Plantar fasciitis is a common cause of foot and heel pain. Typically this pain is located on the bottom of the foot just in front of the heel pad on the inner or middle side of the foot. The plantar fascia is a thick tendon that connects the heel bones to the toes. This tendon serves as a shock absorber for the foot and helps in supporting the arch of the foot. Overuse or excessive stress on this tendon can cause small tears that lead to inflammation and significant pain.
Some common risk factors for plantar fasciitis include:
-Poor foot mechanics
-Improper shoe wear
-Long distance running
-Jumping exercises
-Prolonged standing
In MAX we have a fair amount of jumping or plyometric exercises that are very good for cardiac conditioning and development of muscle power. Generally speaking the heart muscle gets conditioned faster then skeletal muscle. Therefore, your skeletal muscles will fatigue more quickly and your form will break down before you get “exhausted” due to deconditioning from the heart.
There are muscles on both sides of the foot and leg that help to support the foot and ankle.
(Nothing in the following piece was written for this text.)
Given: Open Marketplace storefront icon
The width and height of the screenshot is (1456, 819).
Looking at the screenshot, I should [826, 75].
The peroneus longus and peroneus brevis insert on the outermost or 5th metatarsal (mid bones of the foot) and the tibialis anterior inserts on the inner or 1st metatarsal bone. When these muscles are strong and conditioned, they help with stabilizing lateral (side-to-side) foot motion and control the rate of movement in the foot during jumping exercises. If however, these muscles fatigue quickly or are not yet strong, the foot and ankle has more mobility and collapse in the arch, which in turn can put more strain on the plantar fascia.
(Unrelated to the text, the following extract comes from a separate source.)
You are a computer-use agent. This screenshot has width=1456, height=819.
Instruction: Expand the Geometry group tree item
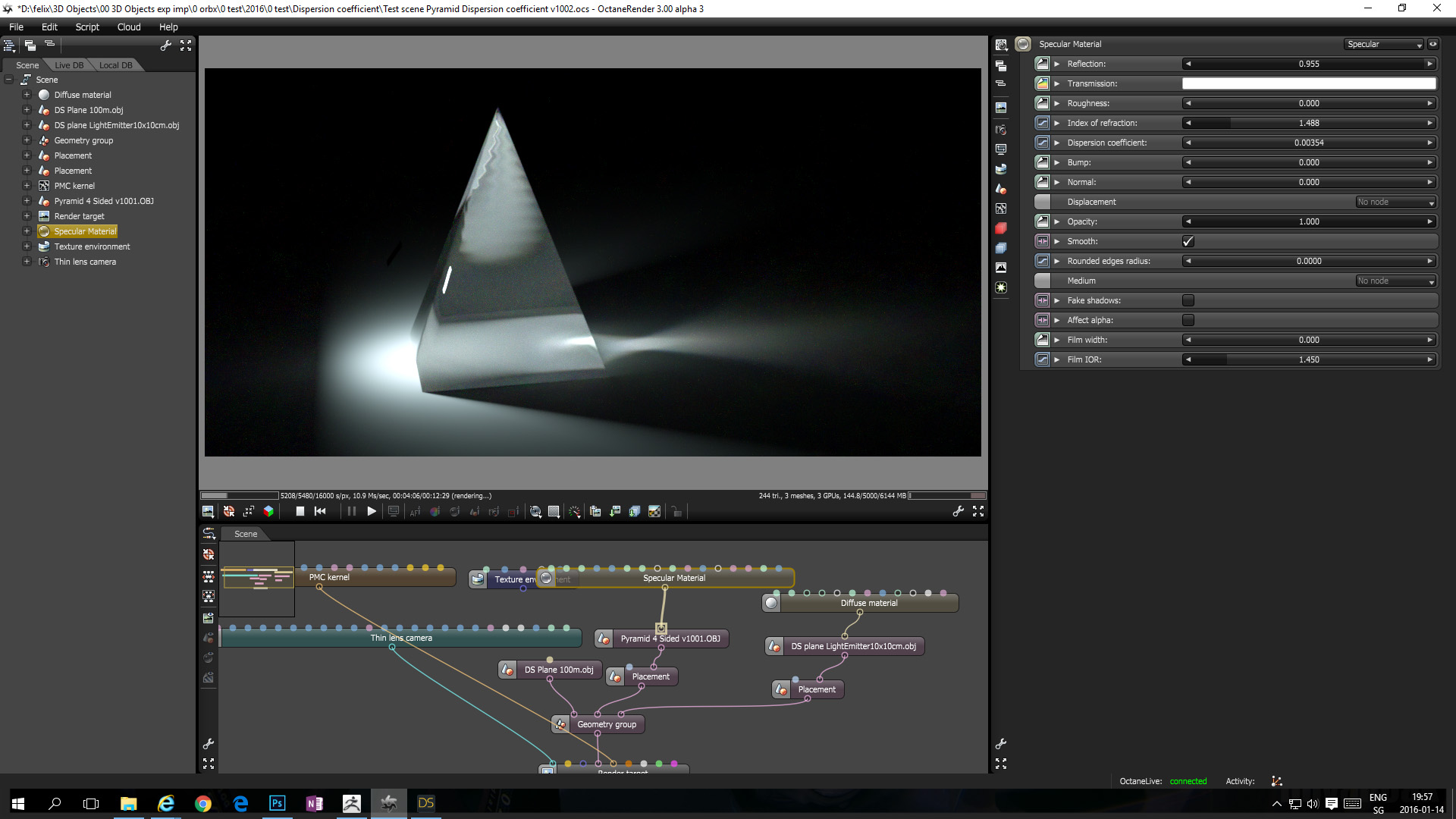(x=27, y=140)
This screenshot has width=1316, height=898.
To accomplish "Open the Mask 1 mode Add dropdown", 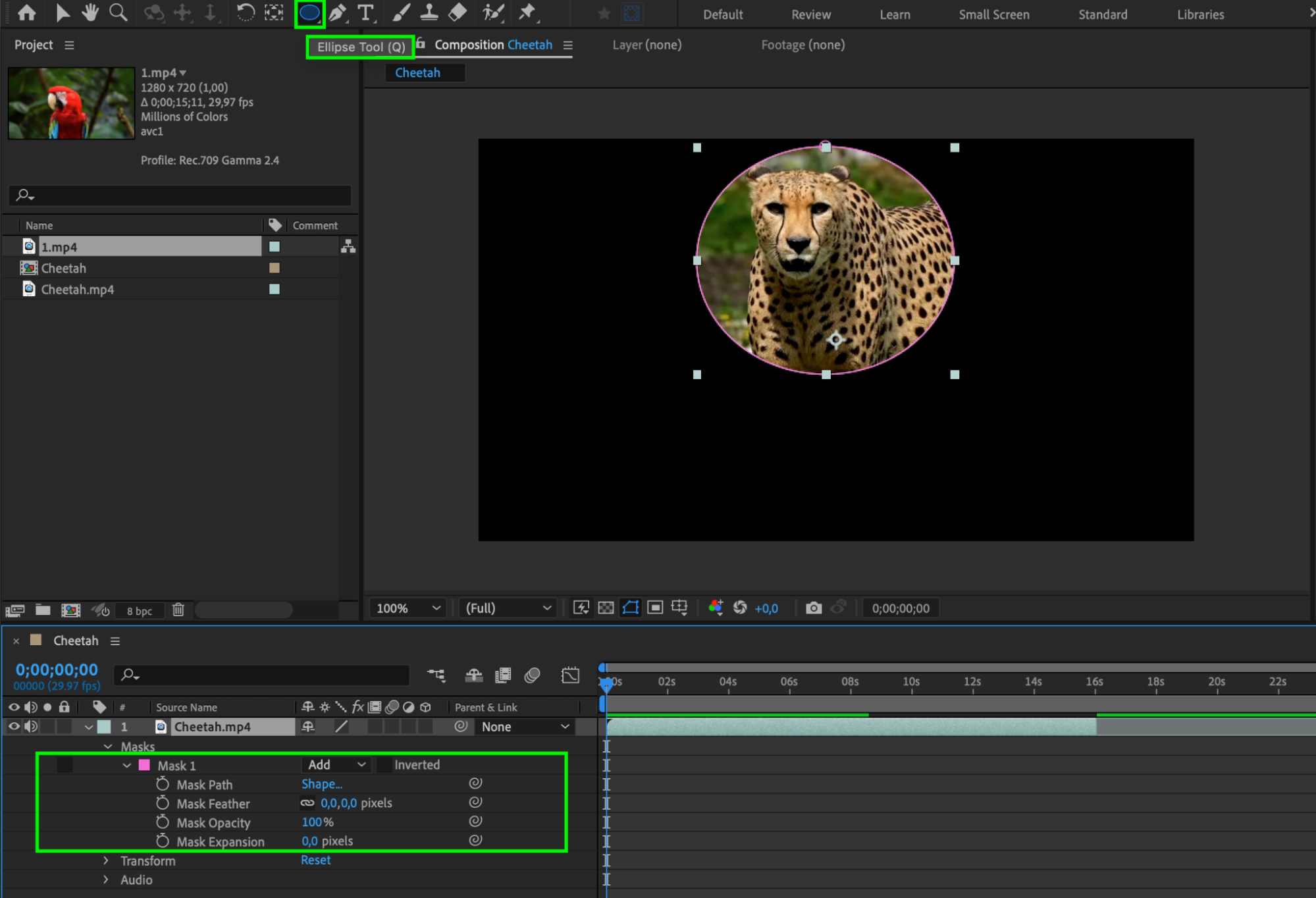I will (336, 764).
This is one of the reasons that plantar fasciitis typically develops in an exerciser after several weeks or months of exercise. It generally occurs when the aerobic or cardiac conditioning out paces the skeletal muscle conditioning. In other words, your heart endurance allows you to jump or run for longer periods of time, but your leg muscles are not conditioned enough to control your ankle motion. If in addition to decreased muscle strength, you are carrying around extra weight, are wearing improper shoes, have poor foot mechanics or are increasing the amount of time or the intensity of your jumping, you are a set up for plantar fasciitis.
So what should you do?
It is important to know what type of foot you have and have the proper shoe wear before embarking on exercise and lifestyle changes. There are several very good running stores and even some online stores which will question you about your feet and recommend proper shoe wear. Podiatrist or Sports Medicine/Rehabilitation Medicine physicians are also useful for providing recommendations and treatment plans. It is important to note that not one type of sneaker is good for everyone. Sometimes due to foot or even hip and knee mechanics you will need an orthotic insert to place in your shoe.
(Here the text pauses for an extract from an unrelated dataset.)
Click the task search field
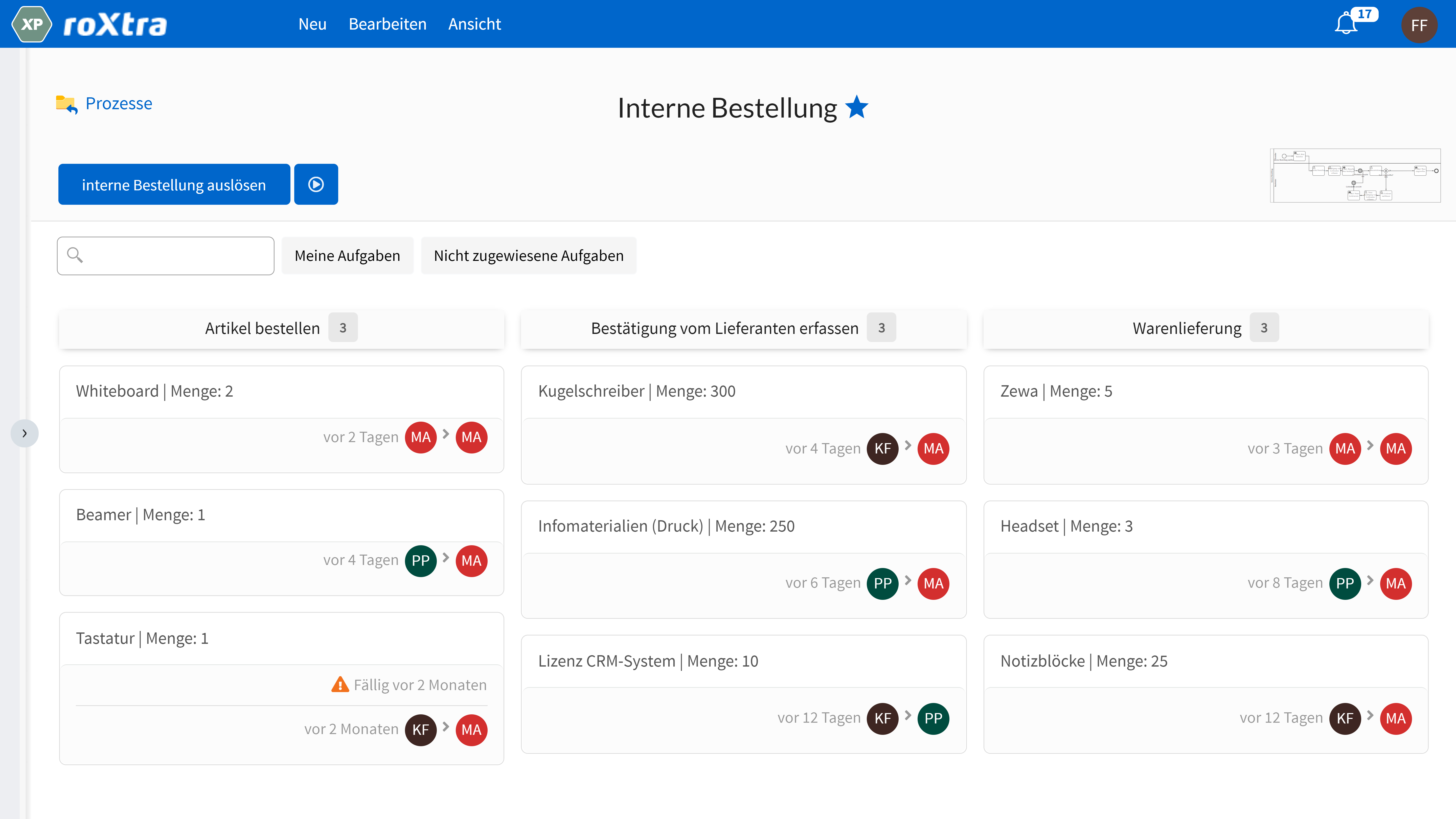1456x819 pixels. 175,256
In general, a helpful guideline for shoe wear and orthotic use is to fix what is too flexible (i.e put in arch support in a very flat foot or over-pronating foot) and to accommodate foot deformities that are fixed (i.e. relief or padding around bony deformities such as bunions). A common mistake is to over correct too much (using too rigid or too high an arch support). This can lead to other issues higher up the kinetic chain such as knee, hip or back issues.
Plantar Fasciitis is typically worst in the morning just after getting out of bed. Pain is usually severe with initial weight bearing and then subsides throughout the day with walking and weight-bearing. Pain can also be severe after prolonged sitting or immobility. It is often helpful to wear nighttime splints to keep the foot/Achilles tendon stretched out overnight. This will decrease the initial severe morning pain because the fascia will have more mobility and will not be able to “scar down” overnight.
Aside from using proper shoe wear and night time splints, occasional use of anti-inflammatory medications such as Motrin will be helpful. Adding anti-inflammatory foods such as turmeric, (curcumin), boswellia, and Omega-3 fatty acids in addition to decreasing intake of Omega-6 fatty acids may also be helpful. Icing can be helpful as well. Sometimes, despite the above interventions, you will might need a cortisone injection into the plantar fascia to decrease inflammation and pain.
During the acute inflammatory phase of plantar fasciitis, it is important to limit the activities such as high impact jumping and running that can aggravate the condition. Modify your exercise to limit jumping until pain resolves during activity and upon wakening. As pain decreases is it imperative to resume jumping/high-impact exercises slowly over a period of weeks to even months to prevent recurrence. As with all my recommendations, if you have persistent heel pain that is refractory it is important to seek the advice of a medical professional to make sure other modifications or treatments are indicated.
Disclaimer. The information provided here is not intended to substitute for medical care and should not be used for treatment or diagnosis. If you have, or suspect you have a problem concerning your health please consult with a licensed healthcare professional.